YOUR INSTRUCTIONS
Starting with the line that includes "Viewport: 1152px width, 614px", write out every remaining line of the records below exactly as it appears, leaving out any images.
──────── PROVIDED INFORMATION
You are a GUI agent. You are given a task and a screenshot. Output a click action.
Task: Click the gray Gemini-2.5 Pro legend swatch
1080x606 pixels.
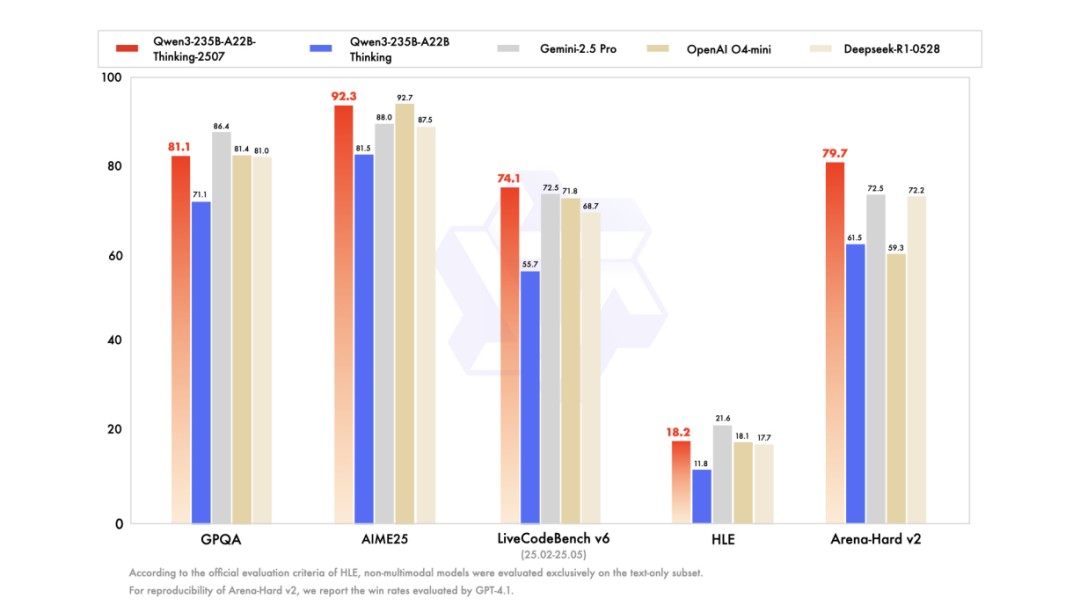point(508,48)

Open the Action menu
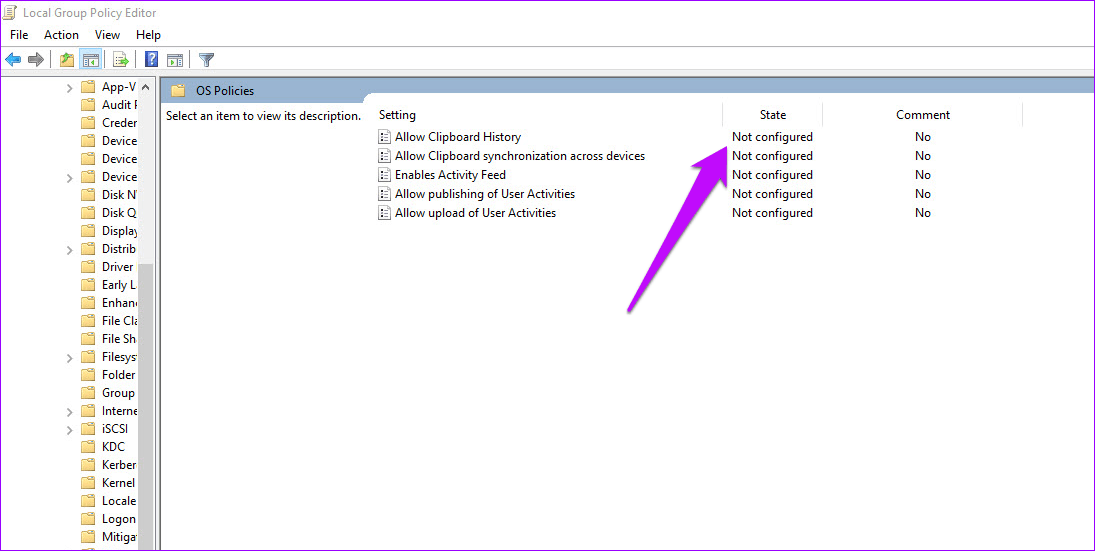(x=61, y=35)
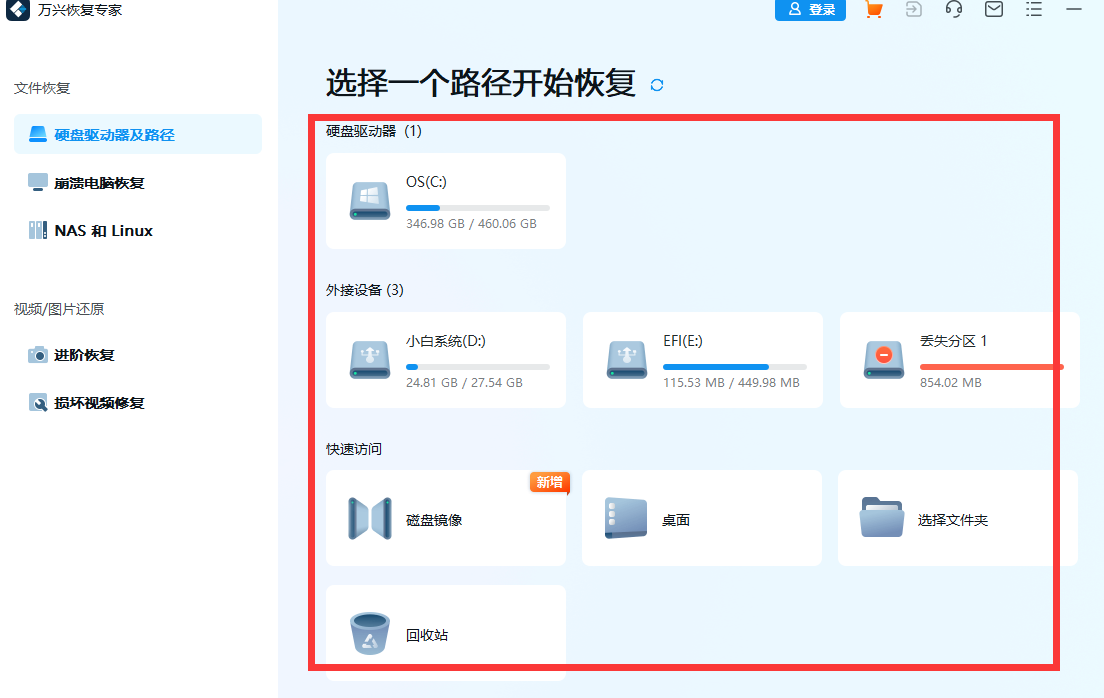Image resolution: width=1104 pixels, height=698 pixels.
Task: Click the headset customer support icon
Action: [953, 10]
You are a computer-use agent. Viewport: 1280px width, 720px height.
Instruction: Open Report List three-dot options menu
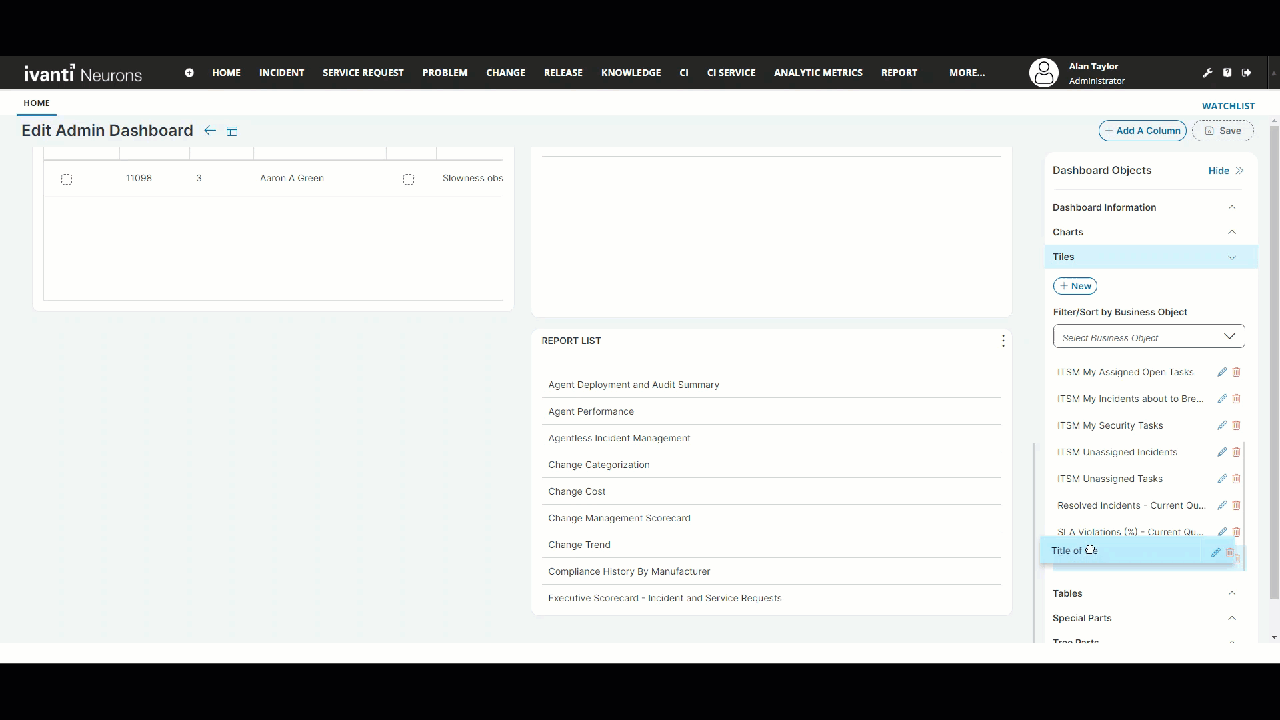[1003, 341]
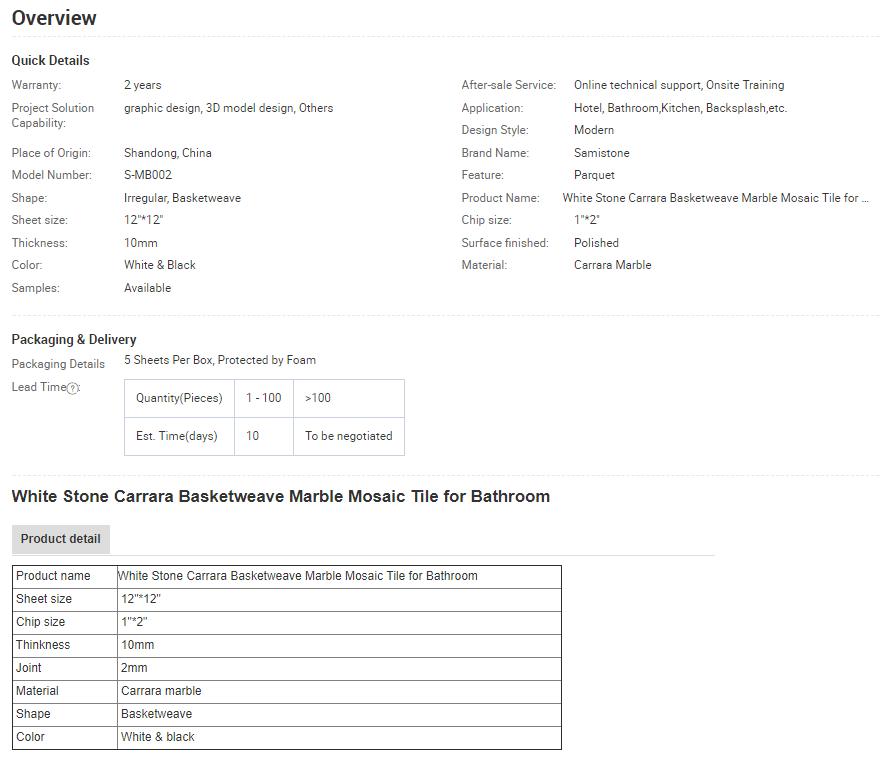Viewport: 890px width, 757px height.
Task: Click the Product name row value in detail table
Action: pos(298,576)
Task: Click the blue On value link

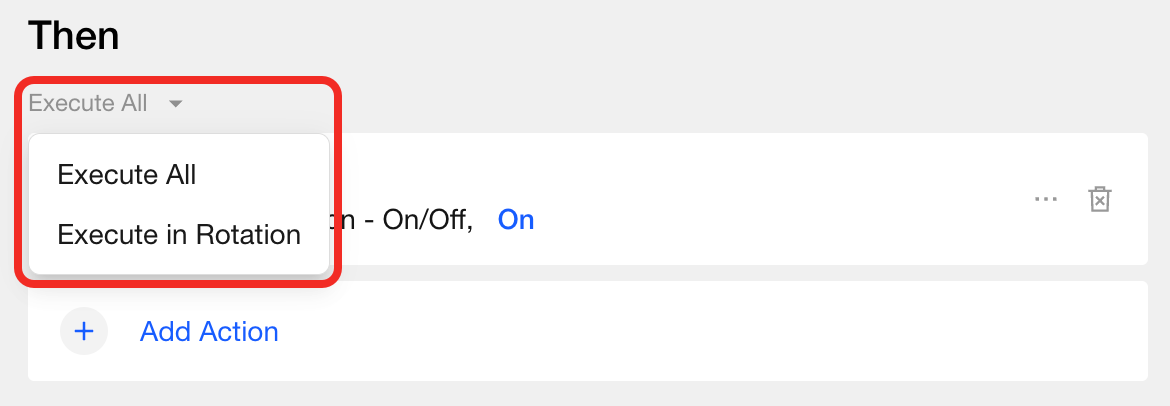Action: point(516,219)
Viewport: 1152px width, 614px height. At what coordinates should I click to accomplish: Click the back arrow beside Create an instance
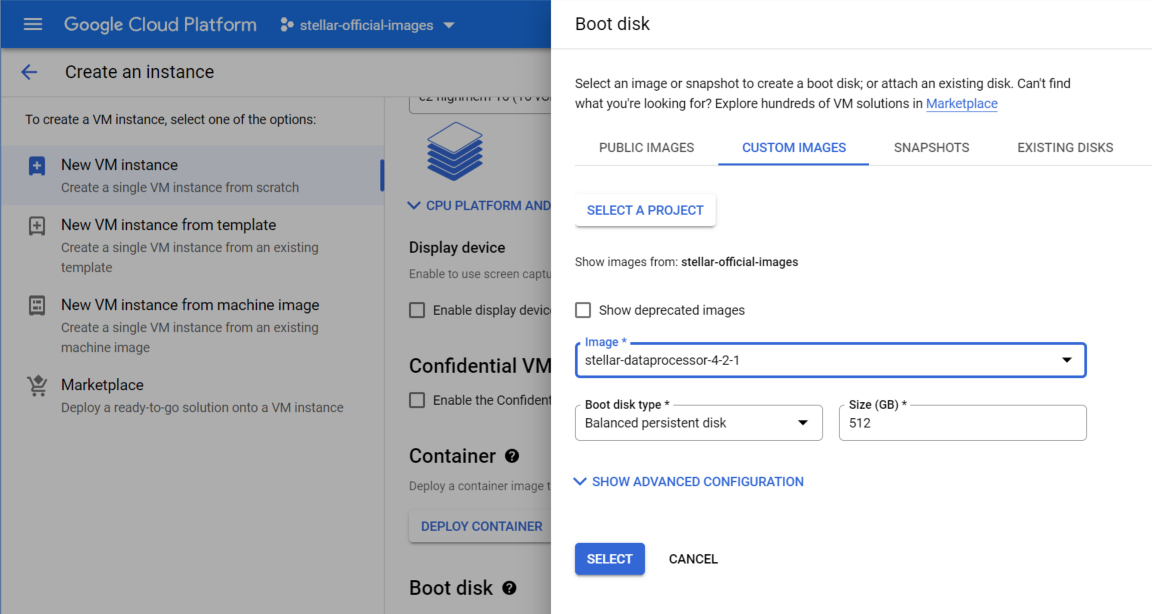[29, 72]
────────────────
ANSWER BELOW
Viewport: 1152px width, 614px height. At what coordinates should I click to accomplish: Click the back arrow beside Create an instance
[29, 72]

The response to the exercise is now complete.